It'll Be Awhile Before SpaceX Joins S&P 500 ETFs
Written by Todd Shriber for The Motley Fool -> SpaceX won’t be fast-tracked into the S&P 500. The index provider’s decision isn’t specific to SpaceX and could affect other massive upcoming IPOs suc…
The index provider’s decision isn’t specific to SpaceX and could affect other massive upcoming IPOs such as Anthropic and OpenAI. Investors have plen
Read Full Story at Nasdaq News →Why This Matters
The decision to keep SpaceX out of S&P 500 ETFs underscores the growing friction between traditional index investing and the private capital markets. If left unaddressed, this could force a reckoning: Will passive investment vehicles need to adapt their criteria to accommodate the next generation of high-flying, privately held tech giants?
Background Context
S&P Dow Jones Indices has long maintained that companies must meet liquidity and public float thresholds before inclusion, a standard designed for publicly traded firms.

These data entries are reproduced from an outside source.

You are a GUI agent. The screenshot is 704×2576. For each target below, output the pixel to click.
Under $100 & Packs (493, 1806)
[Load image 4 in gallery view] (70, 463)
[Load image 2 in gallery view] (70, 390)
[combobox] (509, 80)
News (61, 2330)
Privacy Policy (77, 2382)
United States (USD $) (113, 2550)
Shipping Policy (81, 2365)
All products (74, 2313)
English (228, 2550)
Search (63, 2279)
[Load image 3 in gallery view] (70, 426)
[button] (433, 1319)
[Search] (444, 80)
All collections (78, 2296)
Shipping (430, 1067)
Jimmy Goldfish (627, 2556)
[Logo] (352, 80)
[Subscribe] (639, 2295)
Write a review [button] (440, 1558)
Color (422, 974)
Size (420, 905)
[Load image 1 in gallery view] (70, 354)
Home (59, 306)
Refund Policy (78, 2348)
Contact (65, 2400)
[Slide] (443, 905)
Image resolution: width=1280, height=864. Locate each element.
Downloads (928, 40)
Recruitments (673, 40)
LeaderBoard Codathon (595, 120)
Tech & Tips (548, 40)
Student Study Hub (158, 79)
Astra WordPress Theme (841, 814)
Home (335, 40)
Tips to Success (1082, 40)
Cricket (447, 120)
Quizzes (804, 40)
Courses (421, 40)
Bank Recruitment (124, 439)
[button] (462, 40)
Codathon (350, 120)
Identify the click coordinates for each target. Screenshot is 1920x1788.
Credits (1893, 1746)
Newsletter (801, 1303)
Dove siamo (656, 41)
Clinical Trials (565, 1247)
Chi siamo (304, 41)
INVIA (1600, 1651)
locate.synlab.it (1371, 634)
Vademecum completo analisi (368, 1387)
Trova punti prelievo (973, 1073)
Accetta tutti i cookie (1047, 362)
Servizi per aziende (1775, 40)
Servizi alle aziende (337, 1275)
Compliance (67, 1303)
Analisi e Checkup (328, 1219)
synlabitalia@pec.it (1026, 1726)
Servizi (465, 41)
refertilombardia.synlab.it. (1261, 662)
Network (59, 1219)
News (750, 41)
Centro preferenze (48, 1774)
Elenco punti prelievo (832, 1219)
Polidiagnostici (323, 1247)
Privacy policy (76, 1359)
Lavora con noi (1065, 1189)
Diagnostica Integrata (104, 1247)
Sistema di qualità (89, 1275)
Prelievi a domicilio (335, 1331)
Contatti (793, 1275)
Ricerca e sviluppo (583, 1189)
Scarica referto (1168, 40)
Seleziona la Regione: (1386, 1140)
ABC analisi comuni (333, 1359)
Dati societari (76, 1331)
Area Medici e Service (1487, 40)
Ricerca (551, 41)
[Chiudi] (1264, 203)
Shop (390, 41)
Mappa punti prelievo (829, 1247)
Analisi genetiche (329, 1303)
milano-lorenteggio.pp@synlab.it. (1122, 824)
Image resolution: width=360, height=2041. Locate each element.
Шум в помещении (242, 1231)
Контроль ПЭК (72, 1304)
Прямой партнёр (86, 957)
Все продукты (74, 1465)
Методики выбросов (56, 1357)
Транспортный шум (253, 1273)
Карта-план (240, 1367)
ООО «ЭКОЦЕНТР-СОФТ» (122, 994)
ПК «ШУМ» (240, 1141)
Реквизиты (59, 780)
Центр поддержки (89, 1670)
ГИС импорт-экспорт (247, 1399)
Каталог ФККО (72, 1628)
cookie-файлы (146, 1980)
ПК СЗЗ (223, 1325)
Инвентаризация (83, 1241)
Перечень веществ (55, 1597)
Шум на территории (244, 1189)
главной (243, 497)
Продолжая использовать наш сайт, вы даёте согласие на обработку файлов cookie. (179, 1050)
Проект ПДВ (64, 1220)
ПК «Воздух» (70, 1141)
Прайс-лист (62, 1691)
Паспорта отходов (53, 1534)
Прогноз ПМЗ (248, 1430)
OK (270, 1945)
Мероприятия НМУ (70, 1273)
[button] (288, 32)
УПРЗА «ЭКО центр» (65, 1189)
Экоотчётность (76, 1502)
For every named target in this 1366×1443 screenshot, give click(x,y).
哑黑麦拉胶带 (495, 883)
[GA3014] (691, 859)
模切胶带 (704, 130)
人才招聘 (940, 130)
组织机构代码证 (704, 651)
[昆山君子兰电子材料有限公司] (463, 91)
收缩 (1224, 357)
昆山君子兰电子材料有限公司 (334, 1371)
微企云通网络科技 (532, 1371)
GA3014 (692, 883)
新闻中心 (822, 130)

Yet as mega-IPOs like SpaceX loom, the market’s appetite for exposure to these high-growth private enterprises clashes with index methodology that hasn’t evolved at the same pace.
What Happens Next
Investors may push for ETF issuers to lobby for rule changes or create alternative benchmarks, but regulatory and operational hurdles will slow progress. In the meantime, expect SpaceX to remain a talking point in debates over whether passive investing is inadvertently sidelining the most dynamic players in the economy.
Bigger Picture
This isn’t just about SpaceX—it’s a symptom of a broader shift where private markets outpace public ones in valuation and innovation. If the S&P 500’s rigid criteria persist, the index risks becoming a relic of a bygone era, leaving index-tracking capital stranded on the sidelines of the most promising sectors.